CIPRIANO (200-258 d.C.)
Thascius Cecilius Cyprianus era de família nobre e influente de Cartago.
Converteu-se ao cristianismo em 246 d.C., sendo posteriormente eleito bispo em
sua cidade natal, por volta de 249 d.C. Exerceu um ministério pastoral
influente produzindo vários escritos antes de ser perseguido e decapitado nos
dias do imperador Valeriano.
As principais obras de Cipriano são: Tratado Sobre a Unidade da Igreja e
Dos Caídos, escrito em 251 d.C., enviadas aos confessores romanos da fé. De
habitu virginum (249 d.C.), De mortalitate (252 d.C.), De opere et eleemosnynis
(252 d.C.) e uma coleção de cartas. Algumas de suas obras são revisões dos
escritos de Tertuliano, a quem Cipriano chamava de mestre.
AGOSTINHO DE HIPONA (354-430)
O Protestantismo e o Catolicismo Romano tributam honra à contribuição que
Agostinho deu à causa do cristianismo. Polemista capaz, pregador talentoso,
administrador episcopal competente, teólogo notável, ele criou uma filosofia
cristã da história que em sua essência, continua válida até hoje. Vivendo num tempo
em que a velha civilização clássica parecia sucumbir diante dos bárbaros,
Agostinho se posicionou entre dois mundos, o mundo clássico e o novo mundo
medieval. Para ele, os homens deveriam olhar adiante para a “Cidade de Deus”,
uma civilização espiritual, uma vez que a velha civilização clássica estava
passando.
Agostinho nasceu em 354, na casa de um oficial romano na cidade de
Tagasta, ao norte da África. Sua mãe, Mônica, dedicou a vida à sua formação e
conversão à fé cristã. Seus primeiros anos de estudos foram feitos na escola
local, onde aprendeu latim à força de muitos açoites, e odiou tanto o grego que
jamais o aprenderia fluentemente. Foi enviado para uma escola em Madaura e daí
para Cartago, para estudar retórica. Livre dos limites familiares, Agostinho
fez o mesmo que a maioria dos estudantes de então, e se entregou às paixões da
união ilegítima com uma concubina. Seu filho, Adeodato, nasceu dessa união, em
372. Em 373, na busca pela verdade ele aceitou o ensino maniqueísta; no
entanto, por considerá-lo insuficiente, voltou à filosofia com a leitura de
Hortênsio, de Cícero, e dos ensinos do neoplatonismo. Ensinou retórica em sua
cidade natal e em Cartago, até ir para Milão, por volta de 384.

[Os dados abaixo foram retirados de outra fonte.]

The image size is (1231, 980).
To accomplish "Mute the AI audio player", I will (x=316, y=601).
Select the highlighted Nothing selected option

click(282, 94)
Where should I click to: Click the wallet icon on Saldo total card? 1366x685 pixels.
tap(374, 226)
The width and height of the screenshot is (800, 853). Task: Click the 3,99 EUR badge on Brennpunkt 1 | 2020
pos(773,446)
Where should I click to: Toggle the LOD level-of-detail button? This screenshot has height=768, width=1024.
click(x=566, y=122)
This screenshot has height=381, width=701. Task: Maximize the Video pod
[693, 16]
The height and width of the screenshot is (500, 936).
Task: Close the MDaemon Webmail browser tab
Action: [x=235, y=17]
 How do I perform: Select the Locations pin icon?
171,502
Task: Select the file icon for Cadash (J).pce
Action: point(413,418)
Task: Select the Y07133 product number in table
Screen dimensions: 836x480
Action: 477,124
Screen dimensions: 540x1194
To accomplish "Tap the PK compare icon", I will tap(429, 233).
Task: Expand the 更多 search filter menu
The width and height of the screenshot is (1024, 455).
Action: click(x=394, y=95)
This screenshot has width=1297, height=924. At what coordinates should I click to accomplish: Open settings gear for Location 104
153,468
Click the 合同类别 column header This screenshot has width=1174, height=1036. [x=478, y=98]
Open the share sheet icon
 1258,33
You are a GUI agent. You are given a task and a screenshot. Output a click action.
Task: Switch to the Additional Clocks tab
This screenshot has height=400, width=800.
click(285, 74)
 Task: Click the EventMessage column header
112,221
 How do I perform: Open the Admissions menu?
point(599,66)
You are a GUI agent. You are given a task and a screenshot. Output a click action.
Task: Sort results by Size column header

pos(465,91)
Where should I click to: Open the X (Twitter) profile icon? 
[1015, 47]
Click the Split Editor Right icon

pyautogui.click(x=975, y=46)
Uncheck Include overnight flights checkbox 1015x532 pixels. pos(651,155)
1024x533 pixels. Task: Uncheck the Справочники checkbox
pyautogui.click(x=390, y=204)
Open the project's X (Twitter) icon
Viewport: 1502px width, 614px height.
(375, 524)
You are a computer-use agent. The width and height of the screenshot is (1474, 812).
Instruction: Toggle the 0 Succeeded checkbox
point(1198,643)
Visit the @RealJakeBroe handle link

Em 386, aconteceu sua crise de conversão. Um belo dia, meditando num
jardim sobre a sua situação espiritual, ouviu uma voz próxima à porta que
dizia: “Tome e leia”. Agostinho abriu sua Bíblia em Romanos 13.13-14:
"Andemos honestamente, como de dia; não em glutonarias, nem em
bebedeiras, nem em desonestidades, nem em dissoluções, nem em contendas e
inveja. Mas revesti-vos do Senhor Jesus Cristo, e não tenhais cuidado da carne
em suas concupiscências".
Essa leitura trouxe-lhe a luz que sua alma não havia conseguido encontrar
nem no maniqueísmo nem no neoplatonismo. Separou-se de sua concubina e
abandonou sua profissão de retórica. Sua mãe que tanto orara por sua conversão,
morreu logo depois do seu batismo. De volta a Cartago, foi ordenado sacerdote
em 391. Cinco anos depois foi consagrado bispo de Hipona. Daí até sua morte, em
430, dedicou sua vida à administração episcopal, estudando e escrevendo. Ele é
apontado como o maior dos pais da Igreja. Deixou mais de 100 livros, 500
sermões e 200 cartas.
Talvez a obra mais conhecida de sua lavra sejam as Confissões, uma das
maiores obras autobiográficas de todos os tempos. Nas páginas dessa obra,
Agostinho abre a sua alma. Os livros I a VII descrevem sua vida antes da
conversão; os dois livros seguintes narram os acontecimentos posteriores à sua
conversão, inclusive a morte de sua mãe e sua volta ao norte da África; os
livros XI a XIII são comentários aos primeiros capítulos de Gênesis, em que
Agostinho recorre à alegoria com frequência.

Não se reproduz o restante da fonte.